What’s the type of feedback they receive through an automated public hearing process? It mainly concerns conflicting interests, environmental concerns, parking, as well as detached and high-rise housing.
While detailed plans might not receive much feedback, master plans often incite a lot of comments. To give some numbers, the Southern Espoo Master Plan generated ca. 3300 official comments during the public hearing stage. The hearing for Northern & Central Espoo plan generated 900 comments — the number is less because of the lower population size.
We received an honorable mention in the City of Espoo’s innovation competition for the development and use of Automized Public Hearing process in planning.
Laura Malm-Grönroos, City of Espoo
Results: More Engagement Opportunities — Less Planning Conflicts
Actually, the planners noticed that the more they use Maptionnaire throughout the whole planning process, the less negative feedback they receive.
Through Maptionnaire, residents get more information about planning projects and, starting from the early stage, can regularly contribute to the city’s urban development. And since their concerns and fears are already addressed during the drafting stage, Espoo’s residents might not have that much feedback to give later on.
This is the benefit of transparency and two-way communication that Espoo achieves by using Maptionnaire’s platform for its engagement processes.
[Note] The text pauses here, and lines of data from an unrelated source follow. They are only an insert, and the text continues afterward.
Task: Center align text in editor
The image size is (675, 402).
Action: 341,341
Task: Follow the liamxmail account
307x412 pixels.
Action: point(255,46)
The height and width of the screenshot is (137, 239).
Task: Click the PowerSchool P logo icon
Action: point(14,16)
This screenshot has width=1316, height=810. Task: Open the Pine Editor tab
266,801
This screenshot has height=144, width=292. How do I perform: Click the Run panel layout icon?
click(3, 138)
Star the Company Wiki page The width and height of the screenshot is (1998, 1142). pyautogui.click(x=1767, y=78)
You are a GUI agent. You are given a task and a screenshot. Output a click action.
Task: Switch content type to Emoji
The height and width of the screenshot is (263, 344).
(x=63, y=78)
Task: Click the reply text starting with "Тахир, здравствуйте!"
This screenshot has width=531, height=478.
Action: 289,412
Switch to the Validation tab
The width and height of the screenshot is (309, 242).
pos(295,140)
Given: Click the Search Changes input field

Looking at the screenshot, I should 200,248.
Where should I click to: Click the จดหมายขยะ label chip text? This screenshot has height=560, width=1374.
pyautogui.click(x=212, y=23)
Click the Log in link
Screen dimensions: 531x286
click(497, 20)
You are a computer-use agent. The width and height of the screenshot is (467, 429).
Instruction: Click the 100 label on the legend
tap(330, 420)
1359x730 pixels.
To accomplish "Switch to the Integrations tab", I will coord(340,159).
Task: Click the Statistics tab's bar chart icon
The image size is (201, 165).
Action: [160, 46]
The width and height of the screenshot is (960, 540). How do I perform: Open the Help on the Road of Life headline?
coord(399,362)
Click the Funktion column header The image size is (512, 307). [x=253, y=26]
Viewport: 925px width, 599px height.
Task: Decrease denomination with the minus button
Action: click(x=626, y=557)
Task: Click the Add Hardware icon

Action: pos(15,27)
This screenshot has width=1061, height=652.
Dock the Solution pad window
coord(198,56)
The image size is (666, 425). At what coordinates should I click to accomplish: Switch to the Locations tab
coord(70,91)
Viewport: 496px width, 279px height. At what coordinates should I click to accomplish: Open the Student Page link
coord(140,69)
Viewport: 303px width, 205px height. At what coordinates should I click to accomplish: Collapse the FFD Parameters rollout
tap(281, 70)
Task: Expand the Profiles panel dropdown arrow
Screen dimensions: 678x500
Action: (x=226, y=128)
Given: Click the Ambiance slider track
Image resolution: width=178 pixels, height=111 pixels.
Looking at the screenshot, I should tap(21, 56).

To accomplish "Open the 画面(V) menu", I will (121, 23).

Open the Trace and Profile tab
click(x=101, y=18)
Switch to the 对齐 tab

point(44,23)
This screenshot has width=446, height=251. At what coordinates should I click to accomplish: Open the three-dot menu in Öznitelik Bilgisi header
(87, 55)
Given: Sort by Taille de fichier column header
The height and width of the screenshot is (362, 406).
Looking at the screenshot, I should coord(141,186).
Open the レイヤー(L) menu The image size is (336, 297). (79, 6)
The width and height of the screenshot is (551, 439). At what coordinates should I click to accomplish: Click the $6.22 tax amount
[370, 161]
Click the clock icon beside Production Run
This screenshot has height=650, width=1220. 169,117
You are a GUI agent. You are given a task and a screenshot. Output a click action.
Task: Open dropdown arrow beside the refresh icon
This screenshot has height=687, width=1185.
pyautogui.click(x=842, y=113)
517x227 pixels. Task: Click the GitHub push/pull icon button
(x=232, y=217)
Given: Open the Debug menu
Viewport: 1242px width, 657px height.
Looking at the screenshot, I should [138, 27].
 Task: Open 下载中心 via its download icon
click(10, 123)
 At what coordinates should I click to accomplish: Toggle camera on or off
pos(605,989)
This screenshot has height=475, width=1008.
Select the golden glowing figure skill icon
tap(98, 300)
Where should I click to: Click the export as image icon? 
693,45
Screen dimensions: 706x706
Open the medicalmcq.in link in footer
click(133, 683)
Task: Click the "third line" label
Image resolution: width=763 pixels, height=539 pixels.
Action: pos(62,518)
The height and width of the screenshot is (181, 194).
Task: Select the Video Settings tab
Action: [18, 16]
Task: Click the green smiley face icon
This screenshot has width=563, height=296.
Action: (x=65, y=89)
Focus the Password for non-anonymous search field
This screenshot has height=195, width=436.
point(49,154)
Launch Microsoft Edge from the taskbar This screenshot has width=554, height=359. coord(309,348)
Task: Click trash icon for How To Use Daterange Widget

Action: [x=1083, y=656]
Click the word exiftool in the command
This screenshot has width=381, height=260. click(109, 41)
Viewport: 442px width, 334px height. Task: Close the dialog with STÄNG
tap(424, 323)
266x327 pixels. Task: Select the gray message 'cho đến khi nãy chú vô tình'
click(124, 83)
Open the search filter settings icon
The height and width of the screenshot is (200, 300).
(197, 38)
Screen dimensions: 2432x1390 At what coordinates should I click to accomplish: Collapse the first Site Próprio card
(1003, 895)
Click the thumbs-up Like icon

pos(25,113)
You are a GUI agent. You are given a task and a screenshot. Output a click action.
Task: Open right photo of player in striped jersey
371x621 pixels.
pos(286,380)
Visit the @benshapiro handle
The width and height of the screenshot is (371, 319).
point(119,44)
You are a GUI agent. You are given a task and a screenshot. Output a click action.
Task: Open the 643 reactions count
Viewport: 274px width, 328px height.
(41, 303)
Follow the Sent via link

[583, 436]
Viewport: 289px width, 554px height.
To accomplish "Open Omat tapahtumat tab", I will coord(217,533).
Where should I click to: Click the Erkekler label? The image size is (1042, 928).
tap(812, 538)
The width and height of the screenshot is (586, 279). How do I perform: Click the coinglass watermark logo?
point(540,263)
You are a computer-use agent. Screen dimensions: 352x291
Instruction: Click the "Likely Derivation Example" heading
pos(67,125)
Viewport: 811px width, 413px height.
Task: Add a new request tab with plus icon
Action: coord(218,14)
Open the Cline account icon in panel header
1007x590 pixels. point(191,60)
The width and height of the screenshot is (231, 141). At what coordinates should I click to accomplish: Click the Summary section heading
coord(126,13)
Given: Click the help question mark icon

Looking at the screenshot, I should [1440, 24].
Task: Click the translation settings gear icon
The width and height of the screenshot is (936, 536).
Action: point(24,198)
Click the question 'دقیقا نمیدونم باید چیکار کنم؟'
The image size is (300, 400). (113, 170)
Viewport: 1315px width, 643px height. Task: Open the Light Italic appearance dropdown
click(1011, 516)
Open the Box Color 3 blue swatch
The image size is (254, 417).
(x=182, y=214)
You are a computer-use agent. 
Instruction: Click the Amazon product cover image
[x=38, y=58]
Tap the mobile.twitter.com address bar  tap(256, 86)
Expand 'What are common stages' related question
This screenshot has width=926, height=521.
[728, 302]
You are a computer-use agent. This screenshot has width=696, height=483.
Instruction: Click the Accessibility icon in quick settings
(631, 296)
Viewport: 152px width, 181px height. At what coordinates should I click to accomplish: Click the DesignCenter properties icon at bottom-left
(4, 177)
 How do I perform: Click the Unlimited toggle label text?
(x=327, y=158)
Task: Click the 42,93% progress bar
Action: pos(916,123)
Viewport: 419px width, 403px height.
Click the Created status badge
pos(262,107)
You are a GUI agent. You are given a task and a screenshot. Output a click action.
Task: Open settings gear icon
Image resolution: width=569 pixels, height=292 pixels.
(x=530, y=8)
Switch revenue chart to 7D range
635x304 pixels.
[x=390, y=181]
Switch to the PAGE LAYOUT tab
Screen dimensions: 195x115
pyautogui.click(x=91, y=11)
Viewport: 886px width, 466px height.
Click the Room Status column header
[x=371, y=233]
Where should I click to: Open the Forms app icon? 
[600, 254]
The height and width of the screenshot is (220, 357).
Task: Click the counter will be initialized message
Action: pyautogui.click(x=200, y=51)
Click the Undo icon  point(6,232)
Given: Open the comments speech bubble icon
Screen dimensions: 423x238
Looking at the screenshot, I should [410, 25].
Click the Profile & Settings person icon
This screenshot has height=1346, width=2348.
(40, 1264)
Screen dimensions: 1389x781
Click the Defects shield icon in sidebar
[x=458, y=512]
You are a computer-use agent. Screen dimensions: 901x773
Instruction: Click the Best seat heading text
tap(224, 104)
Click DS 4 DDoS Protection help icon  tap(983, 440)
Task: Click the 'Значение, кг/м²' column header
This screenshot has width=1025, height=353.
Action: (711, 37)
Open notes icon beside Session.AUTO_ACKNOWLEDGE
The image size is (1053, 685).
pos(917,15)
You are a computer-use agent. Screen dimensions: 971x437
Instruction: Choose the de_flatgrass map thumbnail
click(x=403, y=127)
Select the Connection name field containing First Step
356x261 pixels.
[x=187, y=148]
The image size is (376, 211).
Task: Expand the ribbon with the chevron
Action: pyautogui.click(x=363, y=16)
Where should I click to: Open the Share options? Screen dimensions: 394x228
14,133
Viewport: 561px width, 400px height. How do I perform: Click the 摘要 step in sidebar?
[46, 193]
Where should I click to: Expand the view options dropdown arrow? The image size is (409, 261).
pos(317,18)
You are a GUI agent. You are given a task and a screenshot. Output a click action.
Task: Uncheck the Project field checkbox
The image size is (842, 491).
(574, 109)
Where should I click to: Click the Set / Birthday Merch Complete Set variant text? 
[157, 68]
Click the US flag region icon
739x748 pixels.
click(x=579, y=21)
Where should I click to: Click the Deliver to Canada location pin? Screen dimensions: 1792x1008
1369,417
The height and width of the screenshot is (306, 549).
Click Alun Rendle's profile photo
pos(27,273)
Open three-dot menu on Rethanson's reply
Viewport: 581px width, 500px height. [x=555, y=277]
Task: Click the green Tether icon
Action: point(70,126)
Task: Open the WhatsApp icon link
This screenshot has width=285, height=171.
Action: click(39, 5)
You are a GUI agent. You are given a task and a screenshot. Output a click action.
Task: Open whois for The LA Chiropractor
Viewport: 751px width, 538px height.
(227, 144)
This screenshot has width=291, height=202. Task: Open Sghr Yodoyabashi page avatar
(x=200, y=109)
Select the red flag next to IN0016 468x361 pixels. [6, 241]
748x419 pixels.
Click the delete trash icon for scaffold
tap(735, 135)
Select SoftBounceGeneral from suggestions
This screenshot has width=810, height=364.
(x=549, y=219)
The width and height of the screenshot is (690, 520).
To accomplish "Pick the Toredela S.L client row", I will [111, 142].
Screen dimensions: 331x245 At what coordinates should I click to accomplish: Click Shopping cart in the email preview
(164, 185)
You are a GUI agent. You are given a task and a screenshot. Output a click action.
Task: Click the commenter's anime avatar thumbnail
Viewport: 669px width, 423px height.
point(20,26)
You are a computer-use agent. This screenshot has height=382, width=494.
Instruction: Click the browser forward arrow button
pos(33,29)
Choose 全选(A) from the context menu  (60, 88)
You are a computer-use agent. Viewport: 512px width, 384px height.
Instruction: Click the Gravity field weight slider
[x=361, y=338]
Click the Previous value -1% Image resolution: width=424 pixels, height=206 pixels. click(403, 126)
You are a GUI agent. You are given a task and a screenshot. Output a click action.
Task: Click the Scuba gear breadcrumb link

Your Takeaway: Benefits of Automized Public Hearing Processes
- Save time on manually digitizing and analyzing feedback
- Save resources on answering phone calls and sorting through post by bringing the public hearing online
- Receive structured and systematized feedback
- Get the feedback as GIS-based data
- Simplify the process by automatically sending a response copy to the registry and the respondent
- Get more people to participate in public hearings
- Increase awareness and buy-in of the project
Maptionnaire is essential for optimizing public hearing processes. The platform can help you digitize and streamline other community engagement activities in the city — as is the case with Espoo.